Dentro de este endeble Estado de Derecho en el que compartimos nuestras vivencias, siempre hay quien se empeña en polemizar sobre los símbolos: himnos, banderas… todo vale para elevar el tono de crispación de forma hueca pero eficaz para sus propósitos. Aquí se ensalza o se demonizan banderas según la combinación de colores… y como siempre, tratan de imponernos una determinada interpretación de la legalidad... ¡justo la que comulga con sus intereses!
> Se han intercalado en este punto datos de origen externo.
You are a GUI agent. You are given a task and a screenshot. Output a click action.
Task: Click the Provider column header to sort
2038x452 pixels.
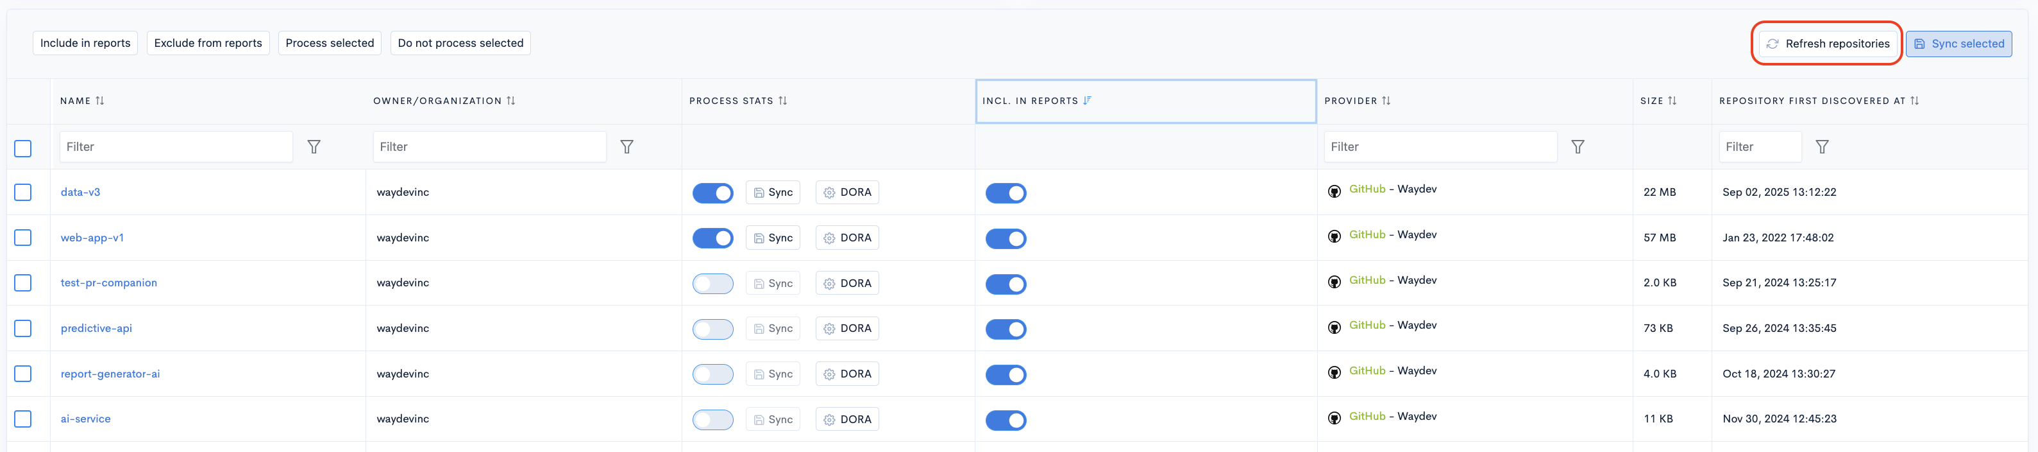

Y, entre tanto, en Europa nos quedamos sin himno ni bandera: una de las polémicas surgidas en el marco de la negociación del próximo Tratado de Lisboa (que dejará atrás, lamentablemente, el proceso de constitucionalización de la Unión Europea) ha girado en torno a esos símbolos externos de nuestra Europa, ya que por temor a que se creara una imagen de Estado Europeo varios países impusieron que no se mencionaran en el nuevo Tratado.
Me parece frustrante: Europa no compite con los Estados, se superpone a ellos….y puede ayudarnos a superar conflictos políticos internos gracias a su compleja arquitectura institucional y a un renovado concepto de soberanía y de territorio, nociones reservadas hasta el momento en exclusiva a los Estados.
Por encima de elitismos y de tecnicismos, es clave recordar que para salvaguardar la paz, la libertad y la prosperidad se precisa una UE democrática y políticamente sólida. Y debemos concienciarnos, como ciudadanos vascos y europeos, que debemos desempeñar una labor activa en el impulso de nuestro modelo social, lingüístico y cultural.
La fácil demagogia populista en torno a los símbolos refleja el temor a debatir sobre lo verdaderamente importante. ¿A quién le interesa que se enquiste nuestro debate, le llamemos conflicto o con otras denominaciones?
Lo que deseo reivindicar de una vez es que dejemos de parecernos a la Rusia del presidente Putin, en la que no hay sociedad civil, y que reaccionemos como vascos ante la mafiosa tutela de ETA, y con la misma fuerza y rabia cívica reaccionemos democráticamente (es decir, acudiendo a VOTAR) ante la reiterada actitud de un aparato judicial especial (la Audiencia Nacional) que siempre orienta su supuesta sapiencia jurídica en un sentido provocador, tan reaccionario como antisistema, tan tendencioso como injusto... y que desarma a quienes reivindicamos, sin equidistancias, que nos dejen construir este nuestro país en paz.
Su supuesta fuerza como Estado muestra en realidad su debilidad, su actitud revanchista y desprovista de buena fe… dicen protegernos y en realidad impiden que la senda democrática marque el camino hacia la reconciliación entre los vascos.
Vivimos cómodamente instalados en nuestro plácido individualismo: ya es hora de reclamar como colectivo que no todo vale. Fuera ETA, de acuerdo, pero desterremos también, y para siempre, las imposiciones de sentencias injustas, de decisiones arbitrarias, la criminalización de ideologías, la demonización de colectivos, la utilización de la violencia (en ambos sentidos) para fines político. ¿No son razones suficientes para mostrar con nuestro voto nuestro hartazgo?